## WORK REQUIRED
Records follow. Select each line holding "agent".

## SUPPLIED ENTRIES
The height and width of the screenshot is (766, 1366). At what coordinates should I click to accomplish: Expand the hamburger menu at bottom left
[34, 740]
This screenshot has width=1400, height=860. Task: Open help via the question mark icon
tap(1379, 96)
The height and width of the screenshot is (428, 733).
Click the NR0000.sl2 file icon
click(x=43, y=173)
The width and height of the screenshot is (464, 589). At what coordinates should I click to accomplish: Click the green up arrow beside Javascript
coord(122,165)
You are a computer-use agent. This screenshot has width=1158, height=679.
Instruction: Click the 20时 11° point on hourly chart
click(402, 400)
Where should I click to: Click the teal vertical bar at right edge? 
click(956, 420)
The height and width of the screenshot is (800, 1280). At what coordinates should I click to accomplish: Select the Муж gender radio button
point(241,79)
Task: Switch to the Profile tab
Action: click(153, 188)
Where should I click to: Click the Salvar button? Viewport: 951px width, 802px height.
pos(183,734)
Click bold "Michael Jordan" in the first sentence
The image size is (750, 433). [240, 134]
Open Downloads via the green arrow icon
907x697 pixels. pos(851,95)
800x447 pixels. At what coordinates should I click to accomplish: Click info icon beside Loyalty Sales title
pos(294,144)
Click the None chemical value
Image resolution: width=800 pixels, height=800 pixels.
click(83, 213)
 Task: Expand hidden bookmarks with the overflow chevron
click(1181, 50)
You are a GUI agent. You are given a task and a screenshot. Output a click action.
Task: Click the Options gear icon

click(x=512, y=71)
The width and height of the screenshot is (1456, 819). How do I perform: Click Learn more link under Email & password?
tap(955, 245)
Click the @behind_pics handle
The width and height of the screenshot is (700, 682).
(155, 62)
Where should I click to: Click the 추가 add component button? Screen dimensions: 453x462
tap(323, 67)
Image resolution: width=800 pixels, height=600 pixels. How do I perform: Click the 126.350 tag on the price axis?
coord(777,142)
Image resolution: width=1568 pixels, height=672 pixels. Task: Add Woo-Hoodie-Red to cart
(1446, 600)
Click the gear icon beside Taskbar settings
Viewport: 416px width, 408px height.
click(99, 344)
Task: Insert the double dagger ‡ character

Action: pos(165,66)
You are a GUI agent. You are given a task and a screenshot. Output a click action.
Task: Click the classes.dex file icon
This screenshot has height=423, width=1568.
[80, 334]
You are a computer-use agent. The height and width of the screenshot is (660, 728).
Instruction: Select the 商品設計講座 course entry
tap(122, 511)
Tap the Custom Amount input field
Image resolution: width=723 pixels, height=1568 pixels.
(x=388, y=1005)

## ANSWER SECTION
You are a computer-use agent. This screenshot has width=1158, height=679.
You are a GUI agent. You are given a task and a screenshot. Output a click action.
You are a GUI agent. You are given a task and a screenshot. Output a click action.
You are a computer-use agent. The height and width of the screenshot is (660, 728).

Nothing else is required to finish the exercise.